### Source document
If you have them all in one directory, you can easily do something like this:

cat *.txt >> your_big_file.text
1 Like

thanks Neo, maybe I did not explain it correctly..
what you suggest will cat all files in the directory...but I need to cat them depending on the number after "An_A" . So, since the name of the file go from An_A1* to An_A900* I finally will have 900 cat results..

---------- Post updated at 05:18 PM ---------- Previous update was at 04:56 PM ----------

I thought on doing something like this:

-----------------------------------

for i in {1..900}
       do 
                 cat *A$i*R1.txt > A$i.R1.txt
      done

--------------------------------------------

but it does not work...

You should append instead:

cat *A${i}*R1.txt >> A${i}.R1.txt
1 Like

*A$i*R1.txt would include A$i.R1.txt so A$i.R1.txt would be both read from and written to..

So instead try:

for i in {1..900}
do 
  cat *_A$i_*_R1.txt >> A$i.R1.txt
done

or

for i in {1..900}
do 
  cat *_A$i_*_R1.txt > A$i.R1.txt
done

if you want to empty the target files first..
######
### Entries provided
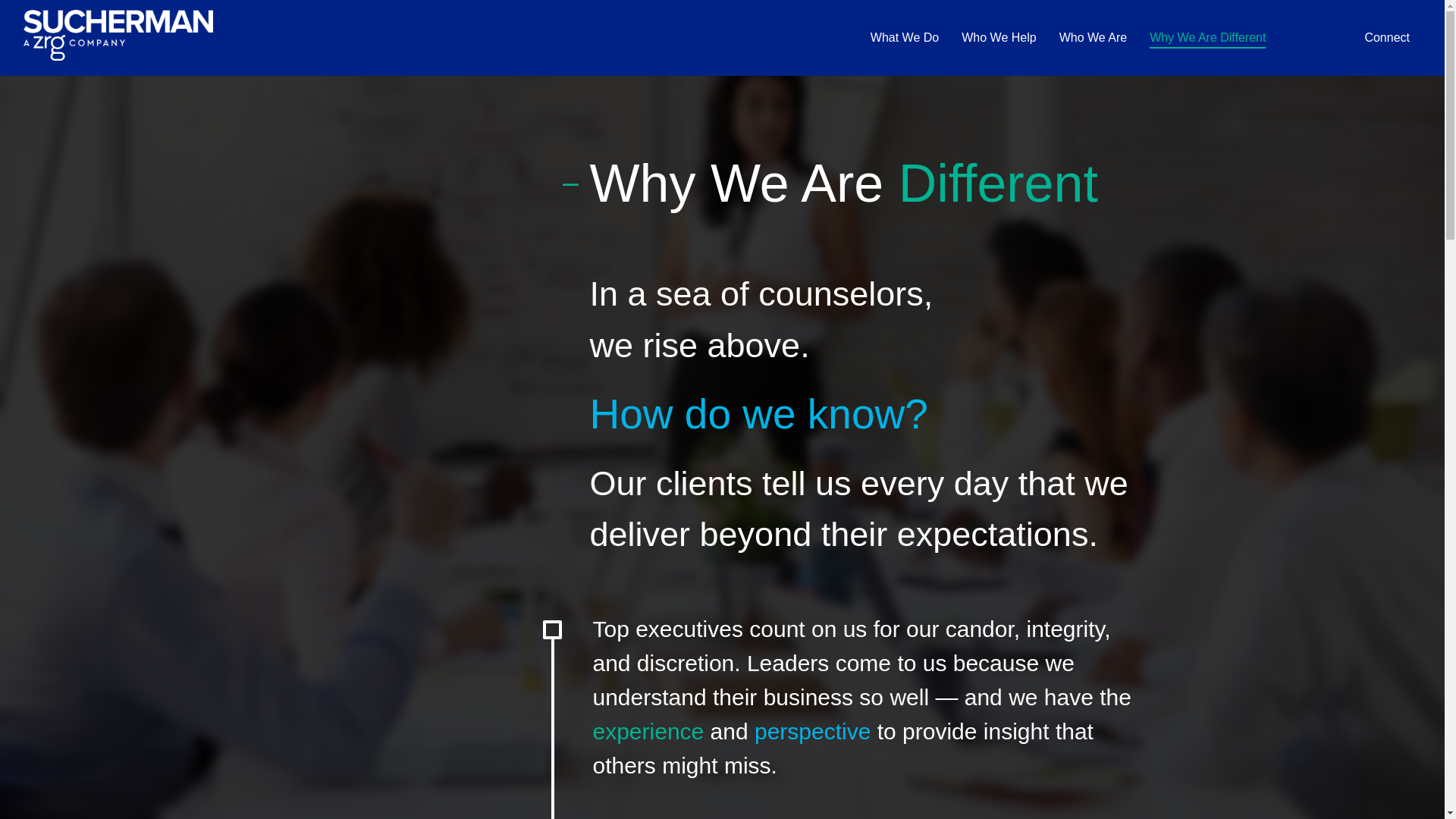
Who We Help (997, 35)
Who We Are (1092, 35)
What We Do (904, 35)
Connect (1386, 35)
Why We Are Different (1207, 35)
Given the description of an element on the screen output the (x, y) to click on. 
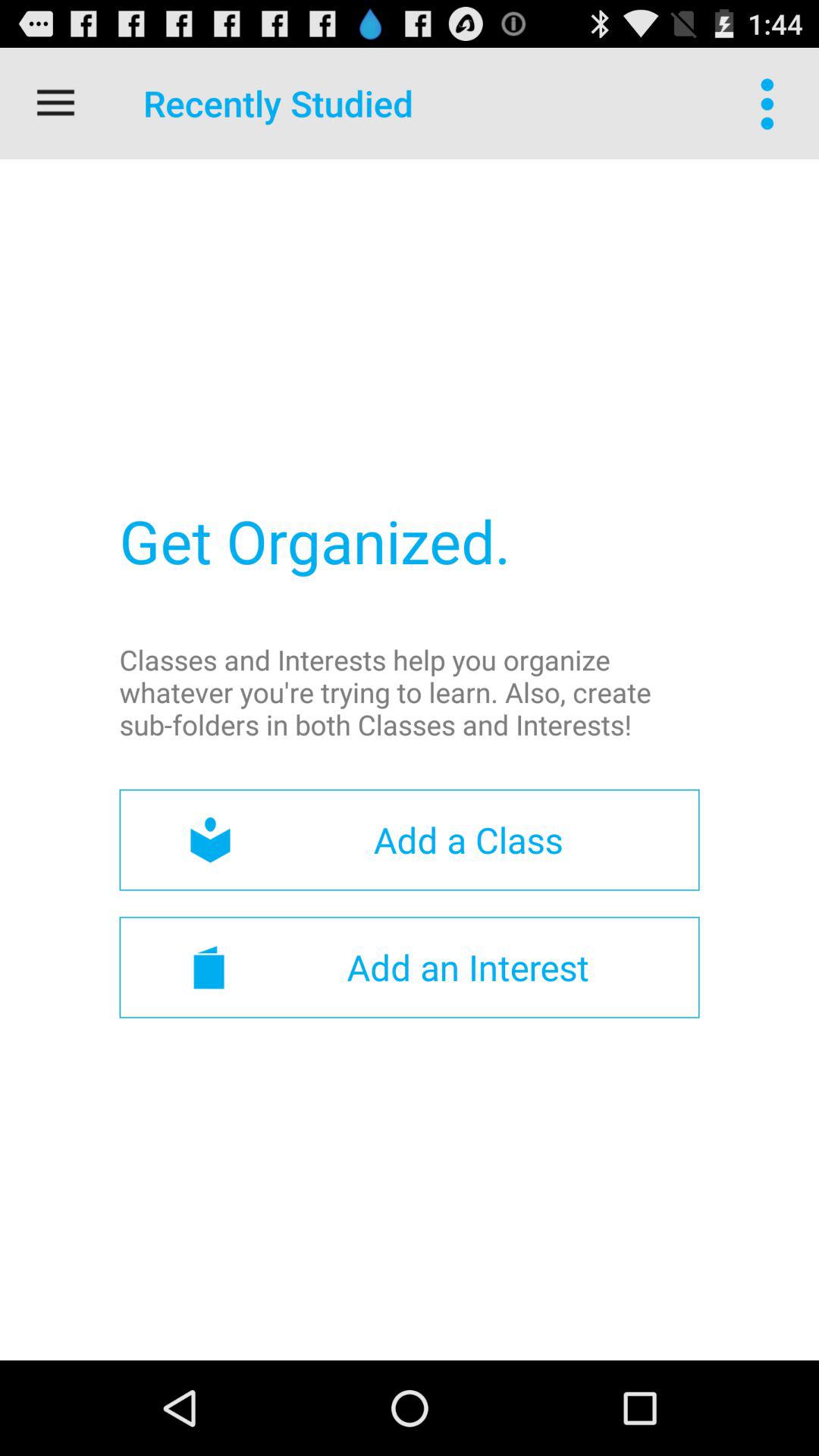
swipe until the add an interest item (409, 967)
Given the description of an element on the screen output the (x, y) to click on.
######
### Entries provided
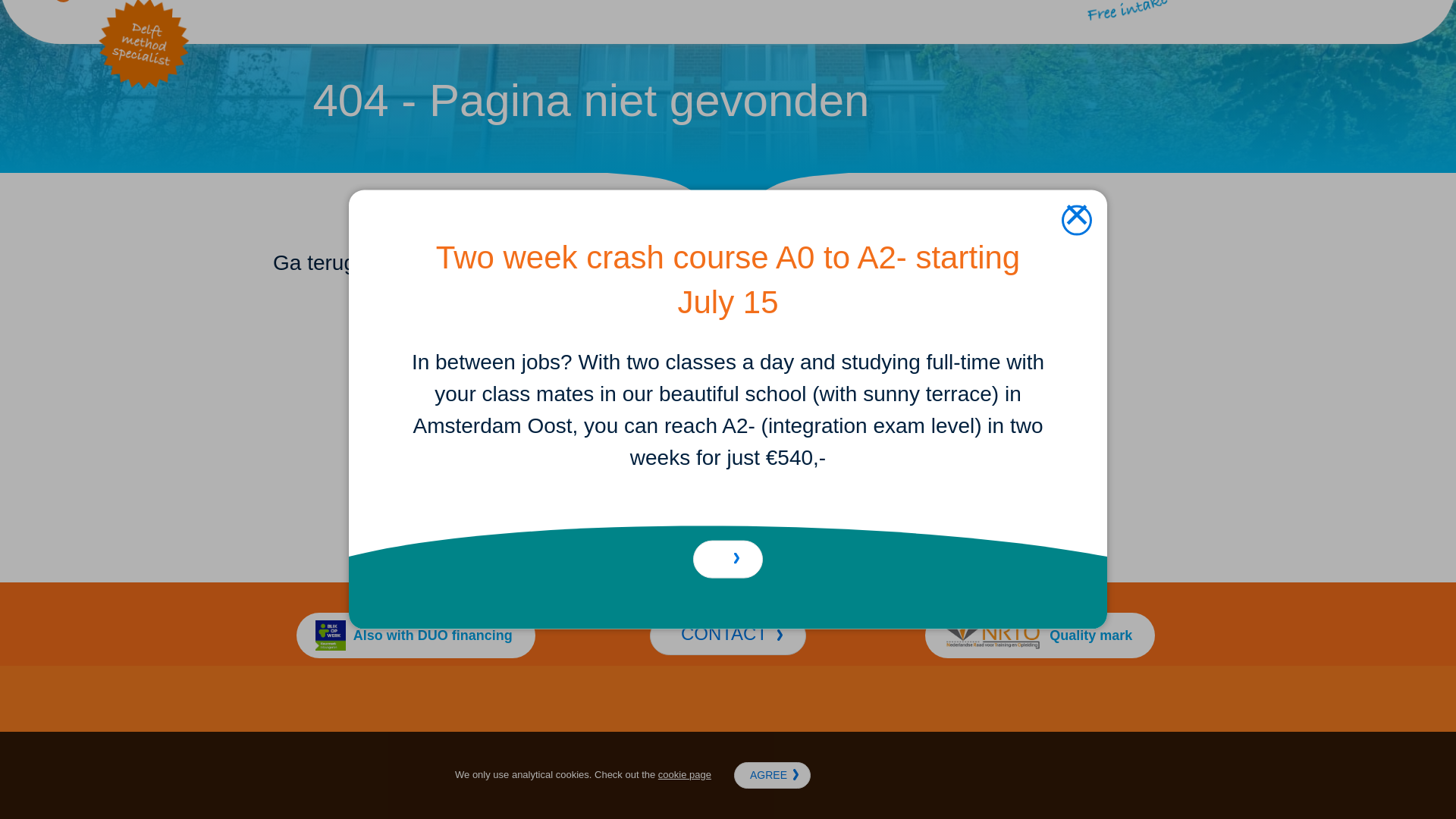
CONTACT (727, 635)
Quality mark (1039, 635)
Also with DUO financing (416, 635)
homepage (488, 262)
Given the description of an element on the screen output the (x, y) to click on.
######
(Requirement A) Can you duplicate the forum thread about concatenating files word for word, starting with "If you have" and going on through "900 cat results.."?
(Requirement B) Can you go on with the forum thread about concatenating files, picking up right after its last line?

(Output A)
If you have them all in one directory, you can easily do something like this:

cat *.txt >> your_big_file.text
1 Like

thanks Neo, maybe I did not explain it correctly..
what you suggest will cat all files in the directory...but I need to cat them depending on the number after "An_A" . So, since the name of the file go from An_A1* to An_A900* I finally will have 900 cat results..

(Output B)
1 Like

actually , using "trial and error" I just found that all these 3 cat codes do the job

----------------------

#!/bin/bash

for i in {1..900}
 do 

    #cat *A"$i"*R1* > A"$i".R1.txt
    #cat *A"$i"*R1* >> A"$i".R1.txt
    cat *A${i}*R1.txt >> A${i}.R1.txt

done

---------------------

thanks again Yoda and Neo

Hi Julio, I still see this as problematic. If you repeat the command then the second time the target files will exist and match the pattern, so they will be cat onto themselves.. I did a short test and I ended up with a very big file...

thanks ,
I guess if I change the target name to something like : A"$i".R1.fastq.txt
it should work since since the string fastq is not present in any of the files to be merge with cat? what do you think?

Yes that should work too, as long as the output file names do no match the input file patterns..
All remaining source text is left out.